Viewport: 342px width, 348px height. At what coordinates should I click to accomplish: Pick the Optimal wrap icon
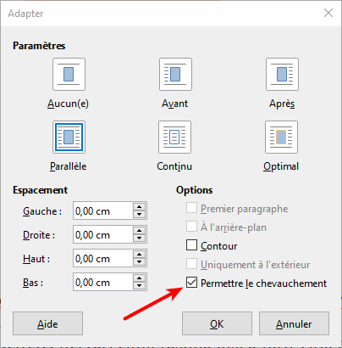click(x=281, y=138)
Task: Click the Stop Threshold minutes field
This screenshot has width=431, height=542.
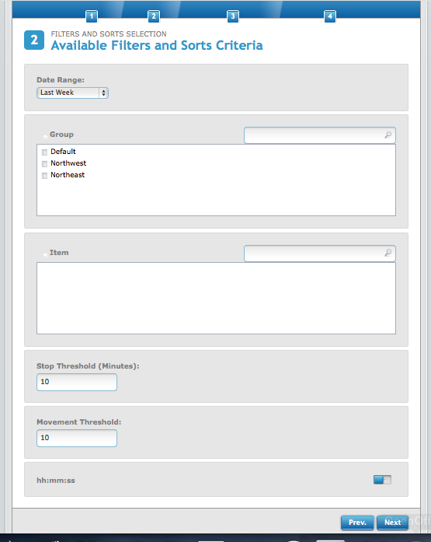Action: [77, 382]
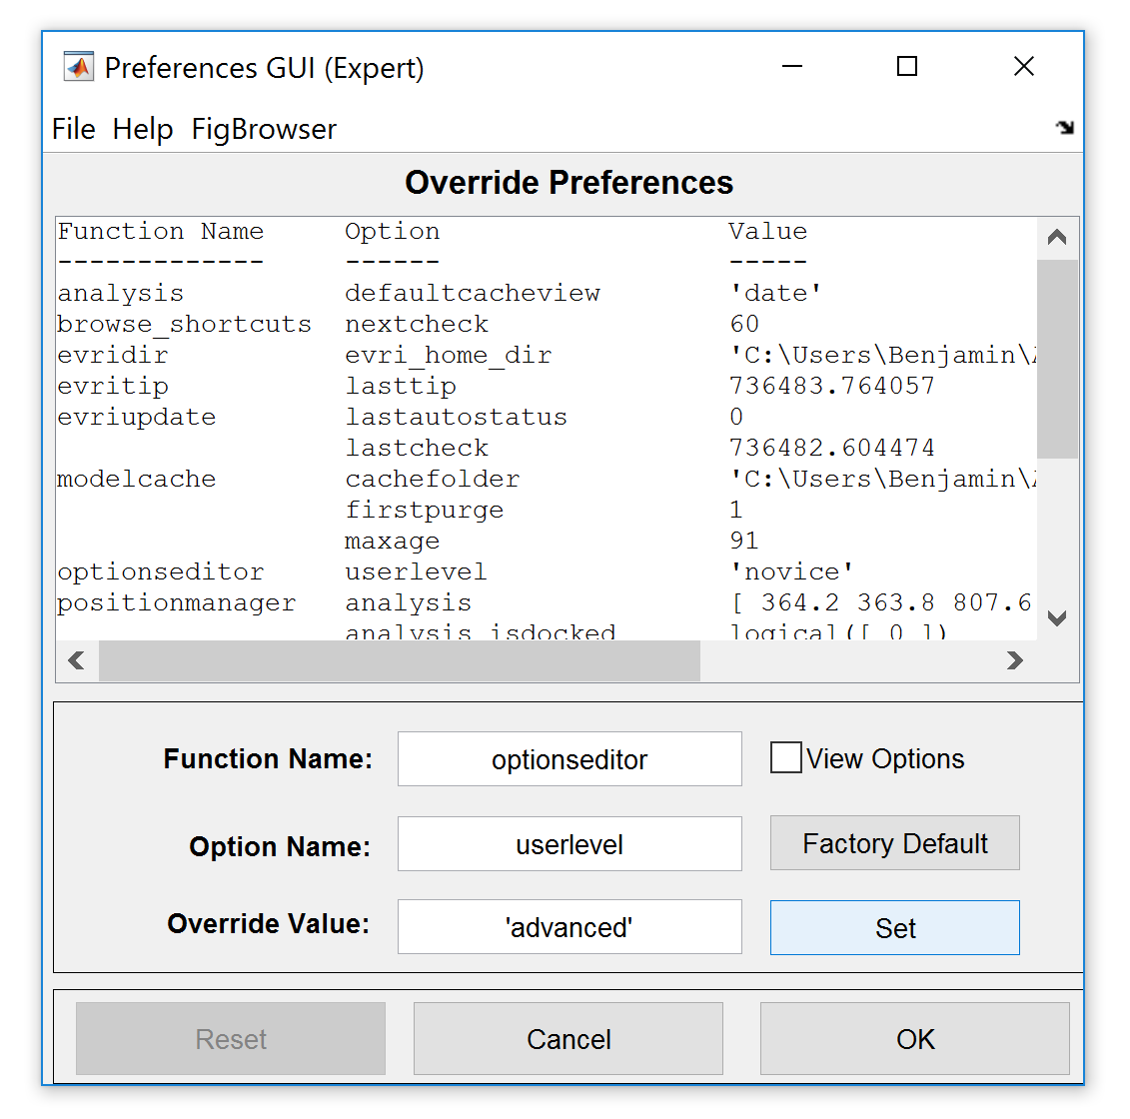Open the FigBrowser menu
The image size is (1130, 1119).
(x=264, y=129)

▶ _Problem requirements_: In all of the records, swap "minutes" for "seconds" and write the lines out again with nothing else changed. Leave the pictures out of your answer.

▶ _Task output_:
Viewport: 342px width, 348px height. At what coordinates should I click to accomplish: Pick the Optimal wrap icon
click(x=281, y=138)
Task: Click the Stop Threshold seconds field
This screenshot has width=431, height=542.
Action: [77, 382]
Open the FigBrowser menu
The image size is (1130, 1119).
(x=264, y=129)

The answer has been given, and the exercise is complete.